**SHORT EXERCISE**
Reproduce every line of the material below without changing anything.

Collected data

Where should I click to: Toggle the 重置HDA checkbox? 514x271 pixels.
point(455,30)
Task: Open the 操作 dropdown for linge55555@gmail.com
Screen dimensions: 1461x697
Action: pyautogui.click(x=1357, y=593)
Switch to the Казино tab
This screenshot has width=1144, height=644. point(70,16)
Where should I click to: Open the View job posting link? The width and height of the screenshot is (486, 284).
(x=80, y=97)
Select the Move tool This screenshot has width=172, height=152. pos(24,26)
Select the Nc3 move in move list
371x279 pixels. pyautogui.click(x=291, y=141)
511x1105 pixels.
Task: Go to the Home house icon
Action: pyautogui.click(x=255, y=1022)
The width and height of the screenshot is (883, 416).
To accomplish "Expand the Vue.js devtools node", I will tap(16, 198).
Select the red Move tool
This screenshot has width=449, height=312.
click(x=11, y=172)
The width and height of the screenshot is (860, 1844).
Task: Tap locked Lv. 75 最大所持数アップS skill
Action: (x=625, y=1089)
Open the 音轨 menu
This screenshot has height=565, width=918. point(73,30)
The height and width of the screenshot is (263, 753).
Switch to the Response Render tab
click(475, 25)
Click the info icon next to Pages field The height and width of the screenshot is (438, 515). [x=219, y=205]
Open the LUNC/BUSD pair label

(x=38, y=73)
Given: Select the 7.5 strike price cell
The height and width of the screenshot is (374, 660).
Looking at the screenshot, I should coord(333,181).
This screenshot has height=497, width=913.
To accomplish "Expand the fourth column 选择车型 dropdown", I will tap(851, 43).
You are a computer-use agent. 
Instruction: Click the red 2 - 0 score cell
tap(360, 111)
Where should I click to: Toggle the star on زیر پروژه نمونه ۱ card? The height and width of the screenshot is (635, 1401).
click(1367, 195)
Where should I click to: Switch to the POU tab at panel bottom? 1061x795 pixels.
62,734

**SOLUTION TO THIS PROBLEM**
Where should I click to: Toggle the 重置HDA checkbox? 514x271 pixels.
point(455,30)
Task: Open the 操作 dropdown for linge55555@gmail.com
Screen dimensions: 1461x697
Action: pyautogui.click(x=1357, y=593)
Switch to the Казино tab
This screenshot has width=1144, height=644. point(70,16)
Where should I click to: Open the View job posting link? The width and height of the screenshot is (486, 284).
(x=80, y=97)
Select the Move tool This screenshot has width=172, height=152. pos(24,26)
Select the Nc3 move in move list
371x279 pixels. pyautogui.click(x=291, y=141)
511x1105 pixels.
Task: Go to the Home house icon
Action: pyautogui.click(x=255, y=1022)
The width and height of the screenshot is (883, 416).
To accomplish "Expand the Vue.js devtools node", I will tap(16, 198).
Select the red Move tool
This screenshot has width=449, height=312.
click(x=11, y=172)
The width and height of the screenshot is (860, 1844).
Task: Tap locked Lv. 75 最大所持数アップS skill
Action: (x=625, y=1089)
Open the 音轨 menu
This screenshot has height=565, width=918. point(73,30)
The height and width of the screenshot is (263, 753).
Switch to the Response Render tab
click(475, 25)
Click the info icon next to Pages field The height and width of the screenshot is (438, 515). [x=219, y=205]
Open the LUNC/BUSD pair label

(x=38, y=73)
Given: Select the 7.5 strike price cell
The height and width of the screenshot is (374, 660).
Looking at the screenshot, I should coord(333,181).
This screenshot has height=497, width=913.
To accomplish "Expand the fourth column 选择车型 dropdown", I will tap(851, 43).
You are a computer-use agent. 
Instruction: Click the red 2 - 0 score cell
tap(360, 111)
Where should I click to: Toggle the star on زیر پروژه نمونه ۱ card? The height and width of the screenshot is (635, 1401).
click(1367, 195)
Where should I click to: Switch to the POU tab at panel bottom? 1061x795 pixels.
62,734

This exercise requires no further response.